- Occupations: Journalist, News Analyst, Educator and Media Strategist
- Writing career
- Notable works: Nigeria: Half a Century of Progress & Challenges

= Constance Ikokwu =

Nigerian journalist and news analyst

Chidiogor Constance Ikokwu is a Nigerian journalist, news analyst, educator and media strategist. She started her career as a cub reporter and rose through the ranks to become Deputy Editor. She lectured at the Institute for American Universities (IAU), Barcelona, and Autonomous University of Barcelona (UAB) Department of Journalism and Communication Sciences. She is Editorial Lead for the African Press Club (TAPC). In addition, she is a News Analyst at Arise Television, Nigeria.

== Education and career ==
Ikokwu earned her first degree in Political Science from Lagos State University, Nigeria; a Master's Degree in International Law & International Relations from Lancaster University, United Kingdom; and graduated from Autonomous University of Barcelona (UAB), Spain, with a PhD in Journalism and Communications. Her doctoral thesis focused on the intersection of media and politics, specifically examining the concept of Mediatization, and the role of media during elections.

Ikokwu began her career in 2001 as a political reporter at THISDAY Newspapers, Nigeria’s leading national daily and went on to cover other issues including business, and international affairs. Her career took her from Nigeria to Sudan, DR Congo, Europe and the Americas. Ikokwu was a Foreign Correspondent in Washington, D.C. between 2007 and 2009.

While in the US as a foreign correspondent, she covered the US 2008 primaries and presidential elections. She reported Africa-related news from the leading political and economic institutions including the White House, U.S. Congress, World Bank, the International Monetary Fund (IMF), State Department and the United Nations (UN).

Ikokwu was a commentator for the National Public Radio (NPR) U.S. and “The World” co-produced in Boston by the BBC and Public Radio International.

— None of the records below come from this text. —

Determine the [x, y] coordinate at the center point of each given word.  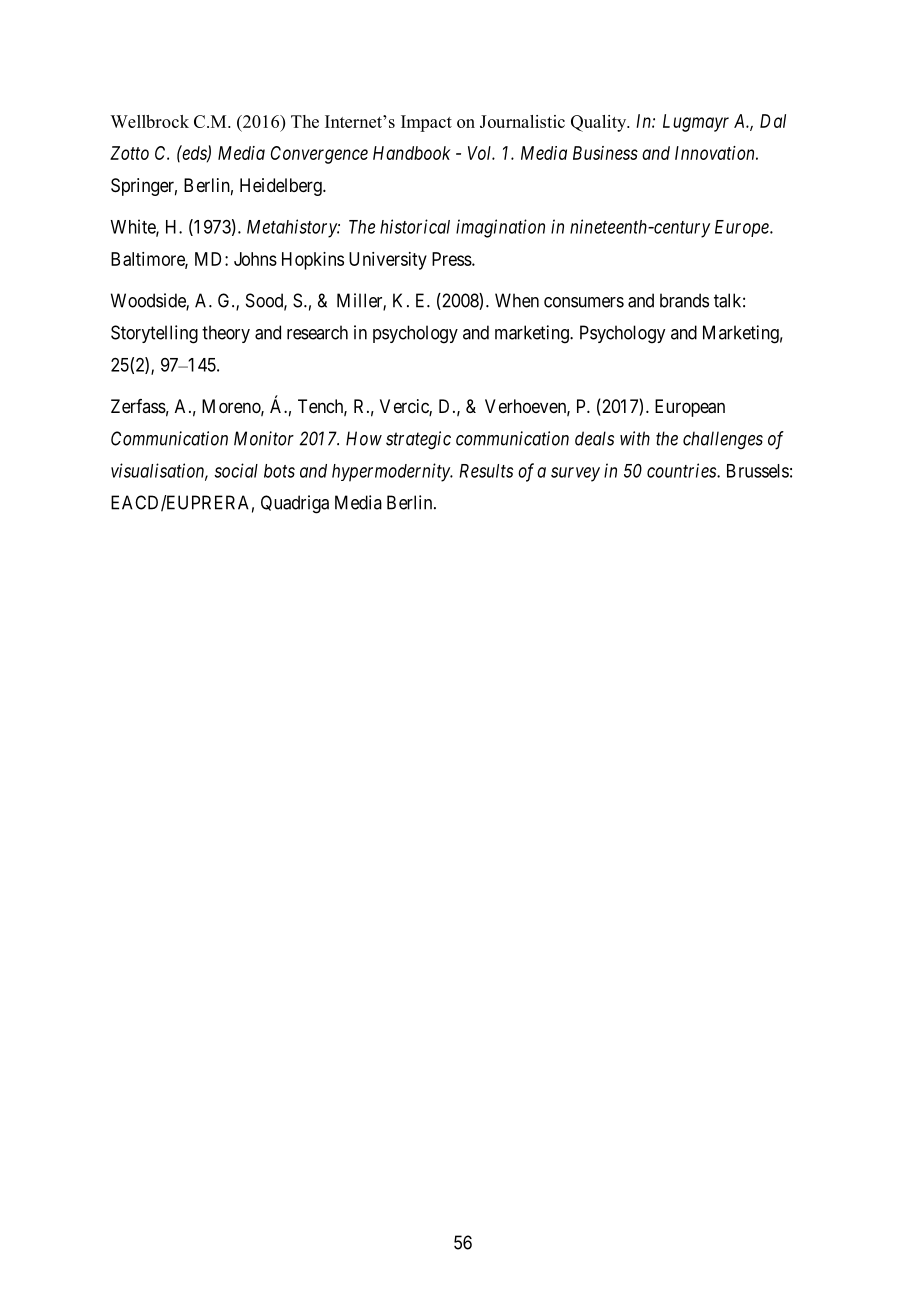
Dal [773, 121]
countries [682, 470]
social [236, 470]
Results [486, 471]
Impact [426, 123]
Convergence [319, 155]
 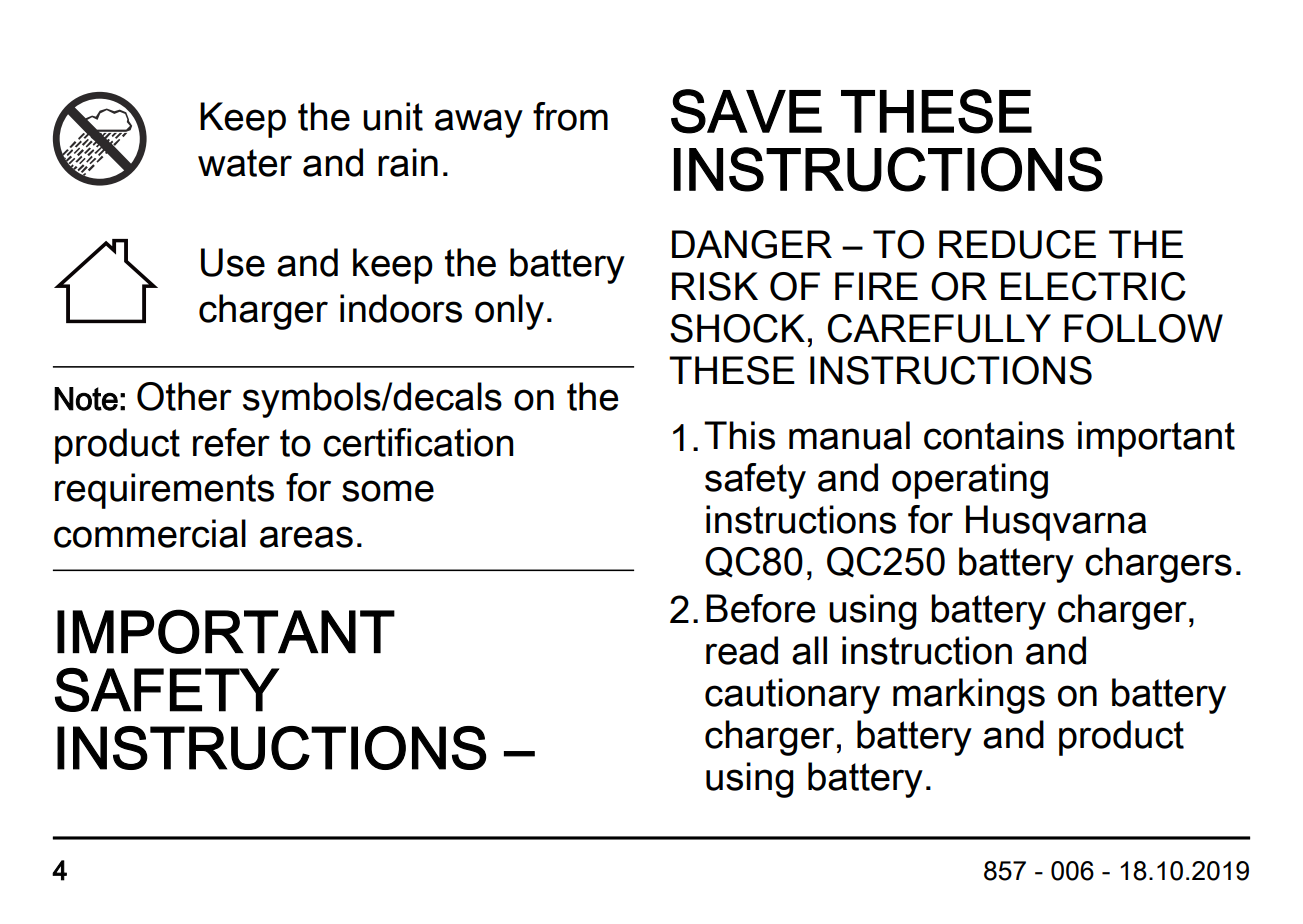 I want to click on from, so click(x=570, y=116).
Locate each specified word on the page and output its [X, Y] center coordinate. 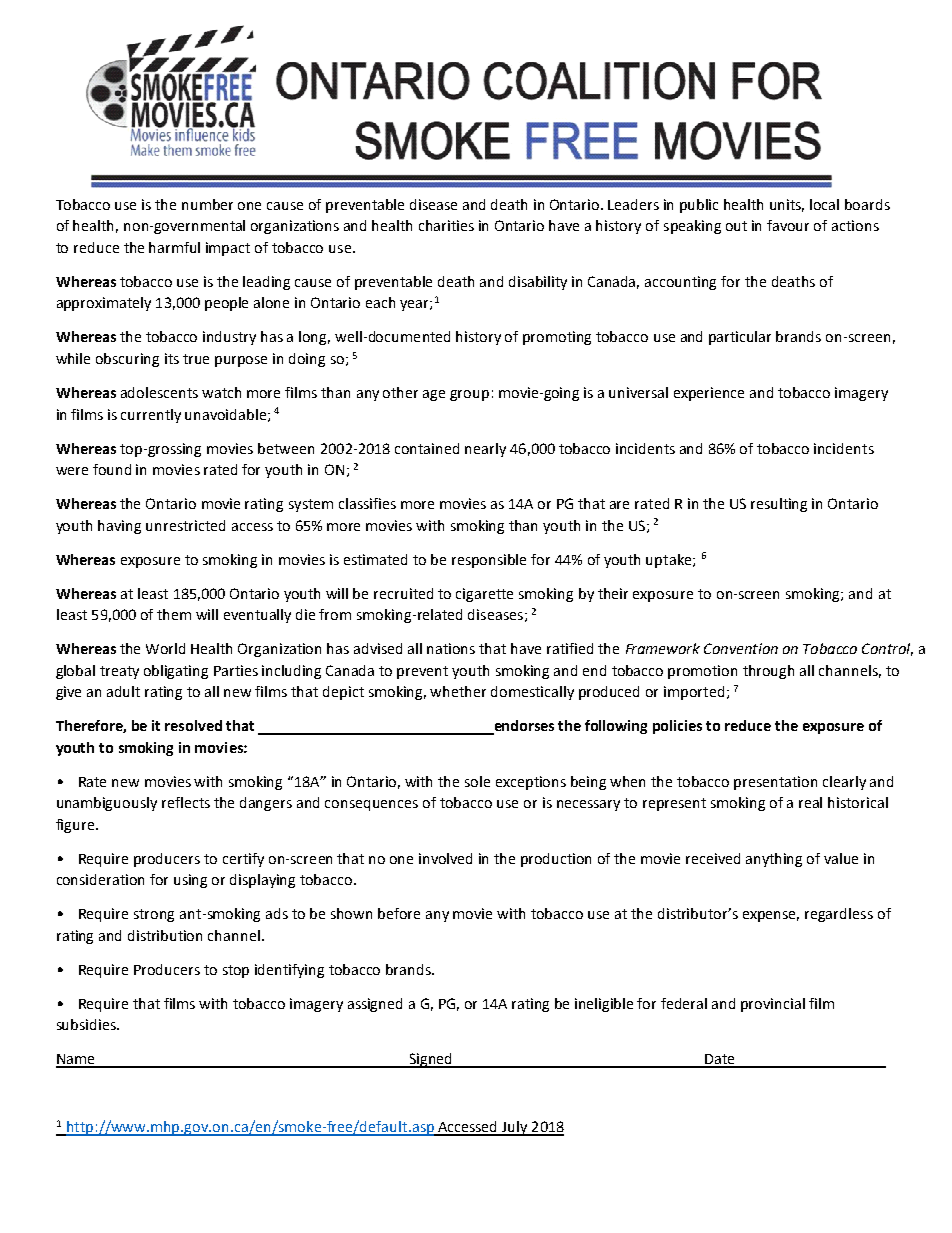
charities [446, 225]
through [768, 672]
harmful [174, 247]
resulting [779, 505]
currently [151, 416]
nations [451, 648]
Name [76, 1060]
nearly [485, 450]
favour [788, 225]
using [190, 881]
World [165, 648]
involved [445, 858]
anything [774, 860]
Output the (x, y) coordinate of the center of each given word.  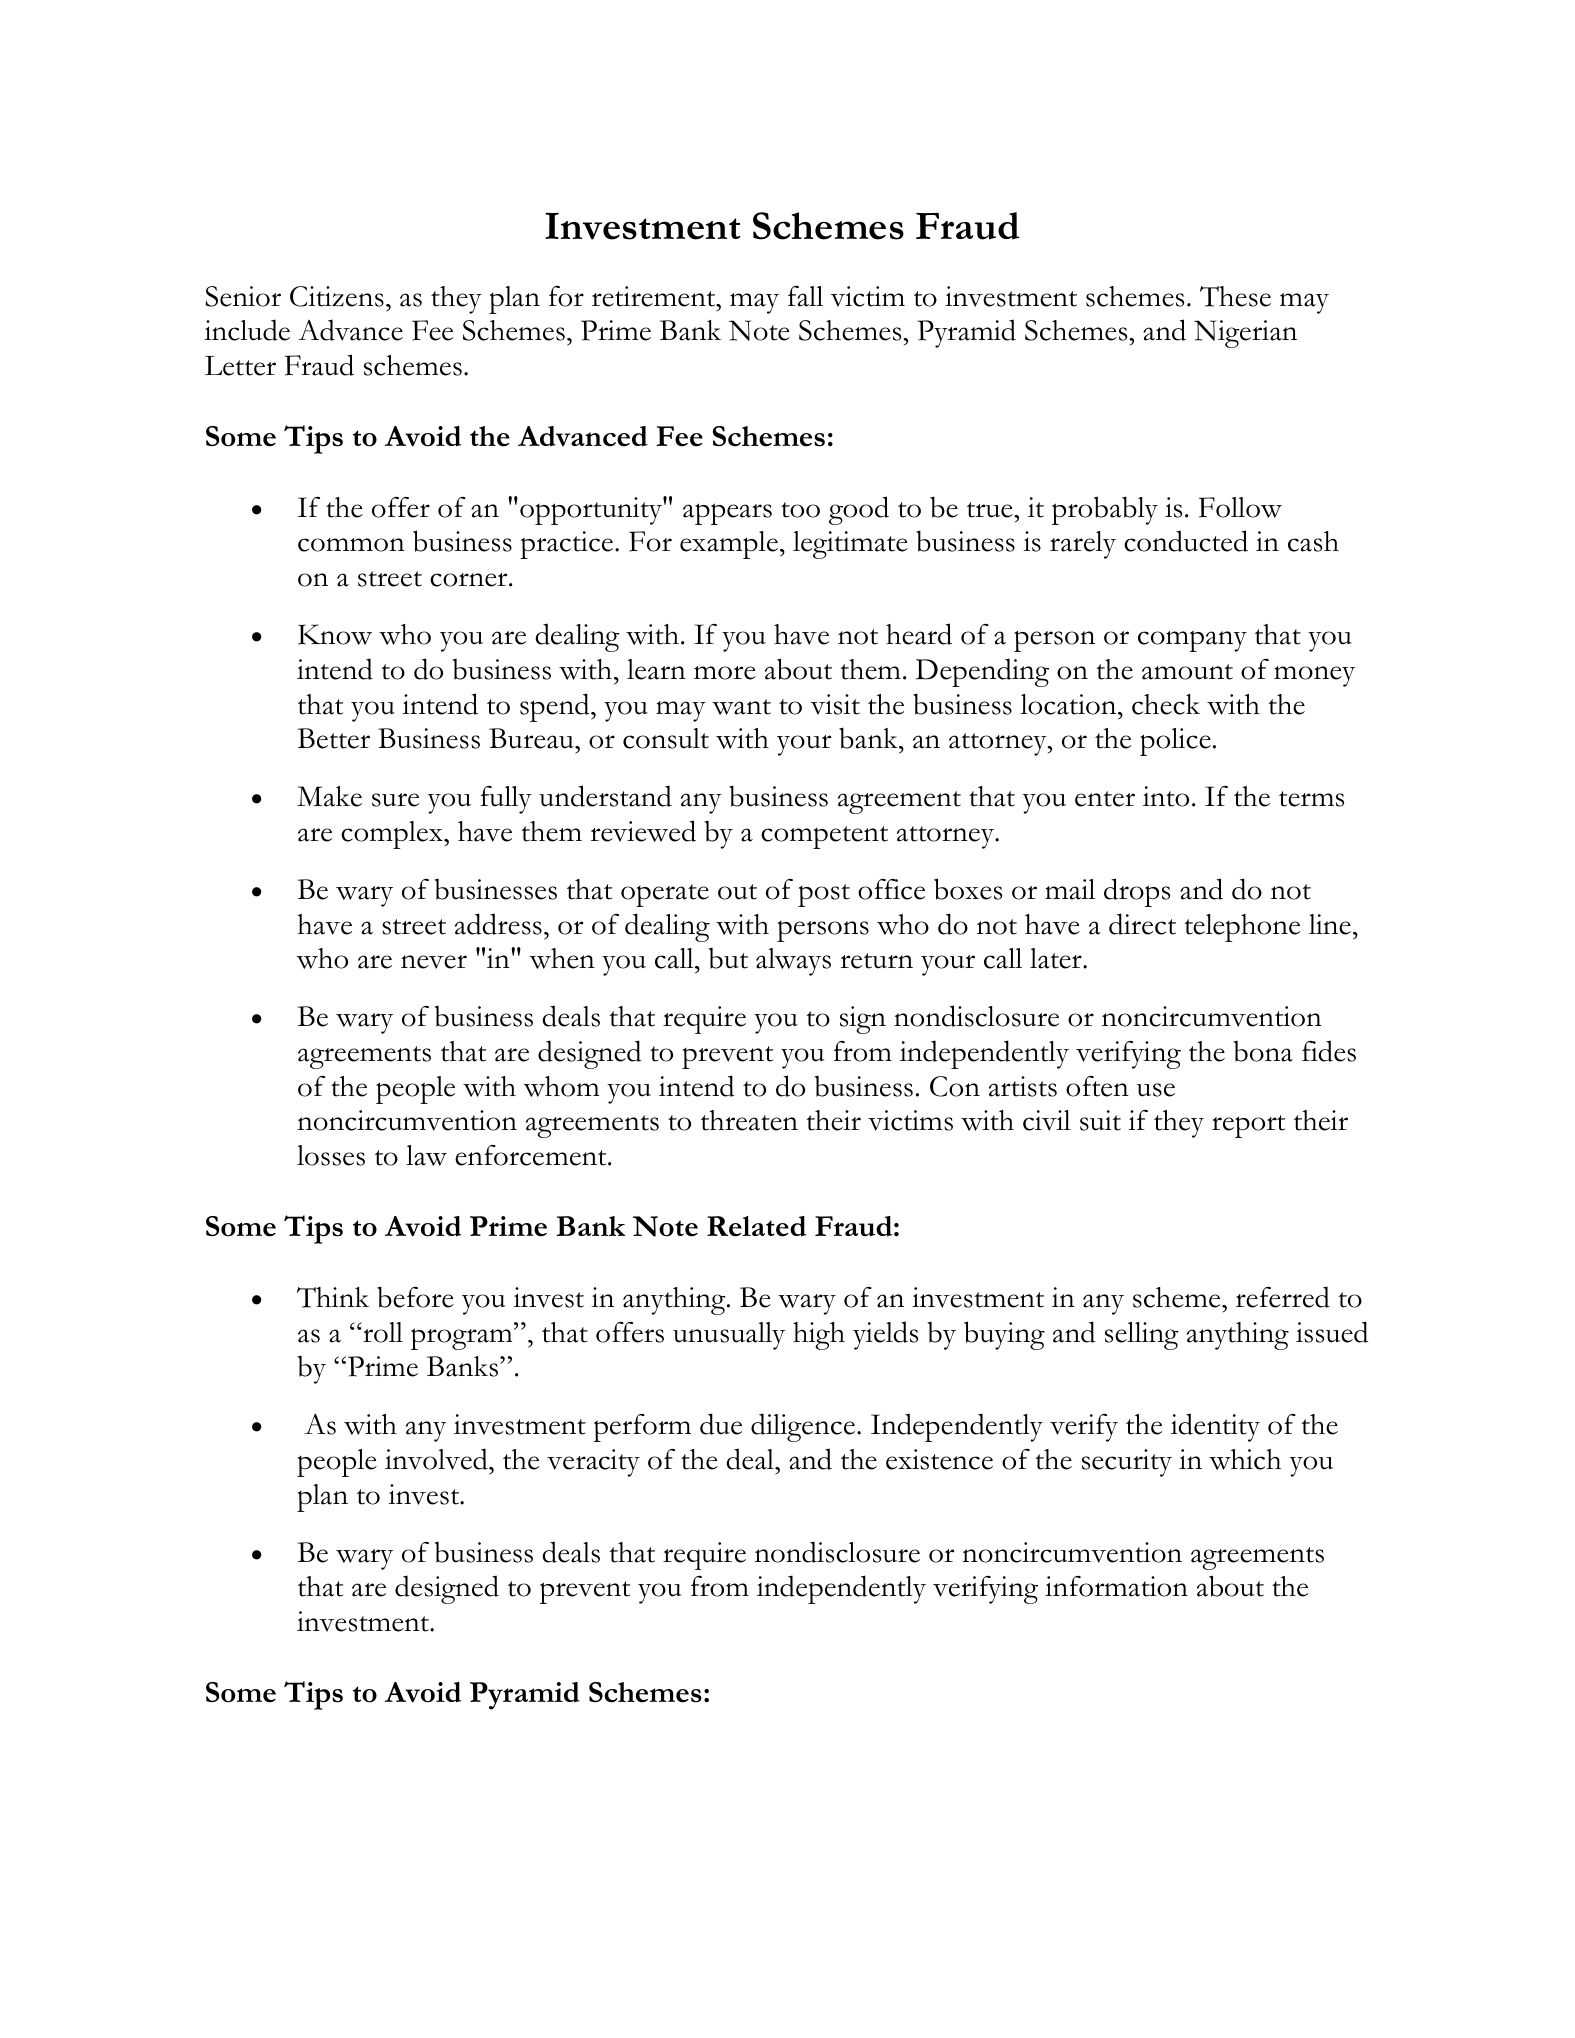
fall (805, 296)
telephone (1242, 928)
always (793, 962)
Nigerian (1245, 334)
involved (437, 1459)
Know (335, 634)
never (434, 962)
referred (1283, 1297)
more (725, 673)
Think (333, 1297)
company (1192, 641)
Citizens (337, 296)
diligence (803, 1427)
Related (756, 1226)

She has spoken at forums at the House of Commons, UK Parliament, the American University, Johns Hopkins University, Indiana University Purdue University Indianapolis, George Washington University, Syracuse University, the National Press Club, the Cosmos Club and the Foreign Press Center (FPC) Washington, D.C, and the Trade and Sustainable Development symposium in 2017.

In 2011, she compiled and edited the book 'Nigeria: Half a Century of Progress and Challenges'. Ikokwu was the host of “The Encounter” and co-host for “Democracy Now” radio shows on WE FM Radio. Her work has appeared in Aljazeera, Nigerian Television Authority (NTA), the Daily Post, the Africa Report, Africa Confidential, and Turkish National Television (TRT World).

She was the Strategy and Communications Adviser to the Nigerian Minister of Industry, Trade and Investment Okey Enelamah and was previously Media Adviser to Former Nigerian Minister of Finance Ngozi Okonjo-Iweala.